**Records provided**:
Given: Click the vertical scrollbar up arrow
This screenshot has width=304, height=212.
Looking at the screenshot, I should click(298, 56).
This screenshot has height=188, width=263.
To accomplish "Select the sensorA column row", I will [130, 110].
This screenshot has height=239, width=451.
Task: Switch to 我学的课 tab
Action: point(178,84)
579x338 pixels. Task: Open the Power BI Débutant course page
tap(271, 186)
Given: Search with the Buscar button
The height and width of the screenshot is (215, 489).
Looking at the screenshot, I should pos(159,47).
==
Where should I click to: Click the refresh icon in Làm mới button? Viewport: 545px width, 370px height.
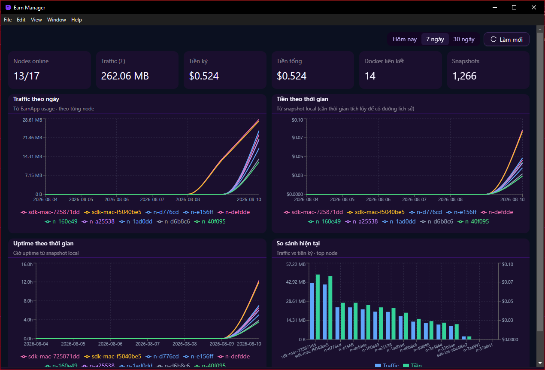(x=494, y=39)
--
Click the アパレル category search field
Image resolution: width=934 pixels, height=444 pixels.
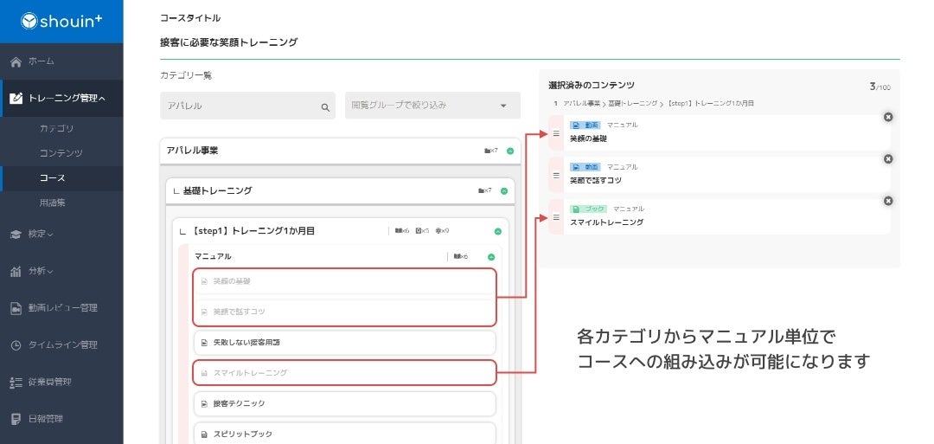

**Work to complete**: Where a line of the data holds "Given", show that line.

**Written answer**:
Given: Click the vertical scrollbar up arrow
Given: Search with the Buscar button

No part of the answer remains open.